A tank is filled with water to a height of 12.5 cm. The apparent depth of a needle lying at the bottom of the tank is measured by a microscope to be 9.4 cm. What is the refractive index of water? If water is replaced by a liquid of refractive index 1.63 up to the same height, by what distance would the microscope have to be moved to focus on the needle again?

**Solution:**

Actual depth of the needle in water, *h*1 = 12.5 cm

Apparent depth of the needle in water, *h*2 = 9.4 cm

Refractive index of water = *μ*

The value of *μ*can be obtained as follows:

$\mu=\frac{h_{1}}{h_{2}}$

$=\frac{12.5}{9.4} \approx 1.33$

Hence, the refractive index of water is about 1.33.

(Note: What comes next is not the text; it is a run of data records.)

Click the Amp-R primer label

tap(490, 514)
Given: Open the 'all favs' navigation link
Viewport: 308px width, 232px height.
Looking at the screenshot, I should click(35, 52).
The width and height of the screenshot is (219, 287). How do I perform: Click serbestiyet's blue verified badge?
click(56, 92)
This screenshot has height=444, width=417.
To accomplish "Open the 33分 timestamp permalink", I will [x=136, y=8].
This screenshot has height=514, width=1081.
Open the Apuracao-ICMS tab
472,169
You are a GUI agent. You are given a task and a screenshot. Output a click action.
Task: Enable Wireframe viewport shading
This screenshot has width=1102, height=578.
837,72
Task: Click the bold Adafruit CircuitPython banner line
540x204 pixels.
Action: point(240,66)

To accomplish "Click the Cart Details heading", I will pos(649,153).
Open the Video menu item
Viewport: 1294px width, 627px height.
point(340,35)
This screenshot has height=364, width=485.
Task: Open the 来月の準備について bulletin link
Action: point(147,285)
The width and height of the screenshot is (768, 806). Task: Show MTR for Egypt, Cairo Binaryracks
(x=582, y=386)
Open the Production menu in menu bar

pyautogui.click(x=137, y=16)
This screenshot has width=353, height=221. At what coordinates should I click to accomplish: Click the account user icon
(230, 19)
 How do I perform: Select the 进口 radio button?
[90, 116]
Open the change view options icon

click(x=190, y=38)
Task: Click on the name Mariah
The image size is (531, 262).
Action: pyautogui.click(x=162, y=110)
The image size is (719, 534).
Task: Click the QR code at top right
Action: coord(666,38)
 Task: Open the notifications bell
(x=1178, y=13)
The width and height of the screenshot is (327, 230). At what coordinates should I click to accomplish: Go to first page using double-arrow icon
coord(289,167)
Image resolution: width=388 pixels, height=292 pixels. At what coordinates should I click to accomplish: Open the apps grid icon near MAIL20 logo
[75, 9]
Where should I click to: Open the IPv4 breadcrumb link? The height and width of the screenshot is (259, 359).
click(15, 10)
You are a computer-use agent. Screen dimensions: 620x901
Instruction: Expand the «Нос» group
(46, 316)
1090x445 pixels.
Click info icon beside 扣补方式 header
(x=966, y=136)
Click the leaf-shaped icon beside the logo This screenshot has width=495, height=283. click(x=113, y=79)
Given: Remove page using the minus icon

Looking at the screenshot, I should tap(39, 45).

Water is replaced by a liquid of refractive index, $\mu^{\prime}=1.63$

The actual depth of the needle remains the same, but its apparent depth changes. Let *y* be the new apparent depth of the needle. Hence, we can write the relation:

$\mu^{\prime}=\frac{h_{1}}{y}$

$\therefore y=\frac{h_{1}}{\mu^{\prime}}$

$=\frac{12.5}{1.63}=7.67 \mathrm{~cm}$

Hence, the new apparent depth of the needle is 7.67 cm. It is less than *h*2. Therefore, to focus the needle again, the microscope should be moved up.

∴Distance by which the microscope should be moved up = 9.4 − 7.67

= 1.73 cm